Piantava una tenda in mezzo a un parco pubblico, a un passo dalla Collatina, e poi giocava a fare lindiano con la nipotina. Lui, con l'aria da capotribù, si fingeva Toro Seduto, e spingeva pian piano la piccola a calarsi nei panni della sua amata. Ma erano gesti di amore al veleno quelli che un pensionato romano di 70 anni ha riservato per mesi alla nipotina di 10 anni. Nella tenda l'anziano avrebbe organizzato giochi perversi che l'altra mattina gli sono costati la condanna a otto anni di carcere per violenza sessuale aggravata. Il pm Cristina Macchiusi ne aveva chiesto uno in più, nove anni. Le attenzioni morbose del nonno sulla bambina erano cominciate un paio di anni fa a casa, in un elegante appartamento al Collatino.

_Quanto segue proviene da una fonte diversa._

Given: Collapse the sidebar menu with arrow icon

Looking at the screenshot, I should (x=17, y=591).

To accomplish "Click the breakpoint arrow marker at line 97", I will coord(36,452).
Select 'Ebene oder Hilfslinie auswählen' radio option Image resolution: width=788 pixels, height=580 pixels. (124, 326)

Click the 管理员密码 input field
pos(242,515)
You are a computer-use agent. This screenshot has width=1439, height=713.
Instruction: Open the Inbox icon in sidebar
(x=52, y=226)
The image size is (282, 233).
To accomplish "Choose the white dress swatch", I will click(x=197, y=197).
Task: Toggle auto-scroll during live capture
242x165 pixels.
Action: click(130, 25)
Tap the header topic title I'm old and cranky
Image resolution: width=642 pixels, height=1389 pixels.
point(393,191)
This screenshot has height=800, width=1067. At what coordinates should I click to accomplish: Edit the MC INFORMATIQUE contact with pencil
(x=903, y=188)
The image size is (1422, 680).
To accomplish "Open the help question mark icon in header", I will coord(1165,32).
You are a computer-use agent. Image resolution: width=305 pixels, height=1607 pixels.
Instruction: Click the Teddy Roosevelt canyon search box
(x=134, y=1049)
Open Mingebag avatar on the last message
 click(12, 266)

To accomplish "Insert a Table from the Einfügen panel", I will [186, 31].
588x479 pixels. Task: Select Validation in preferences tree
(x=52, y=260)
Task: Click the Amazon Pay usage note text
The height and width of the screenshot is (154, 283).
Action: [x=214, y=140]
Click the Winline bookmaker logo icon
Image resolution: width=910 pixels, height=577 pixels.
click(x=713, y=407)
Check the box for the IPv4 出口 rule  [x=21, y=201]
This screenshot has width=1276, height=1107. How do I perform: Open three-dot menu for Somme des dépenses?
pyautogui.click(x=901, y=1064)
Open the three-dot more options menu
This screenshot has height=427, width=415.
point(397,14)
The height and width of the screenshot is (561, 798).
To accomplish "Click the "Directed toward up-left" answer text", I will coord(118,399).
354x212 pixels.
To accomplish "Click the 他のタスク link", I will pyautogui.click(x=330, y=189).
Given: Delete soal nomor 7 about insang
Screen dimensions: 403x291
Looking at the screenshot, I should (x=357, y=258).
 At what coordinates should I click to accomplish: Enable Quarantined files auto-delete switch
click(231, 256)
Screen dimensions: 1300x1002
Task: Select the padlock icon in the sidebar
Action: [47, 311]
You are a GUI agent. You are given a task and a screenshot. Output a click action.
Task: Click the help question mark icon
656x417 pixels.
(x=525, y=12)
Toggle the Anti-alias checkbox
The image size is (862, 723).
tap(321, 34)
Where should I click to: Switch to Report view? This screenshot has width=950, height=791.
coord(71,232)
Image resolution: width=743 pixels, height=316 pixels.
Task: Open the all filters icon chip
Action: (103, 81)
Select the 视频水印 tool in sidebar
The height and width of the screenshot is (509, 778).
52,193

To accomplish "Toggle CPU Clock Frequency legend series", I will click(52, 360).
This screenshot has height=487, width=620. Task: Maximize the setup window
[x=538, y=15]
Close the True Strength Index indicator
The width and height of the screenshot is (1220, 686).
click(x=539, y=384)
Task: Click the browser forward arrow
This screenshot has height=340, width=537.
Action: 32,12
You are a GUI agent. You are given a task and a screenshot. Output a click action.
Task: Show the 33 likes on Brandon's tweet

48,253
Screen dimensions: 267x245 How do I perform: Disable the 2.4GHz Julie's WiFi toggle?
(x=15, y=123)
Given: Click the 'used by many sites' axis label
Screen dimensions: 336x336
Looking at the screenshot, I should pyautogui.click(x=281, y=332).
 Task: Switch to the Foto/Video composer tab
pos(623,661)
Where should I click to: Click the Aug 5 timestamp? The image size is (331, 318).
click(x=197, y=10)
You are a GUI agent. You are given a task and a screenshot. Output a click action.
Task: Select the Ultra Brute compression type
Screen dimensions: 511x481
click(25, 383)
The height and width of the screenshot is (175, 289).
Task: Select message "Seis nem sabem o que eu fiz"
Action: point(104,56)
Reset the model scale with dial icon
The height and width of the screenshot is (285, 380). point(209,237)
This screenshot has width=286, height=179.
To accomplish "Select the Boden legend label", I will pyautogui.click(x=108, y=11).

Era il nonno a prendersi cura della piccola quando i genitori erano impegnati al lavoro, specie d'estate con le lezioni sospese. Ma sua moglie vigilava su tutto e così il pensionato ha pensato di coinvolgere la piccola fuori da casa, nei giardini pubblici, dove nessuno si sarebbe insospettito. Allora ha acquistato una piccola tenda e rispolverato, il gioco degli indiani.
Lì dentro nessuno avrebbe osato curiosare. Le passeggiate al parco però sono diventate un incubo per la bambina. Dei disegni strani, i pianti improvvisi, la ritrosia a restare a dormire dai nonni, hanno fatto insospettire i genitori della vittima, che scoperta la verità, hanno deciso di denunciare i loro sospetti in procura. Il fascicolo é finito sulla scrivania del pm Vincenzo Barba. Per il nonno molesto però non sono serviti neanche provvedimenti cautelari urgenti, come il divieto di avvicinamento. La stessa famiglia della piccola, scoperti gli inganni del nonno, lo hanno isolato e fatto sbarramento per proteggere la bambina.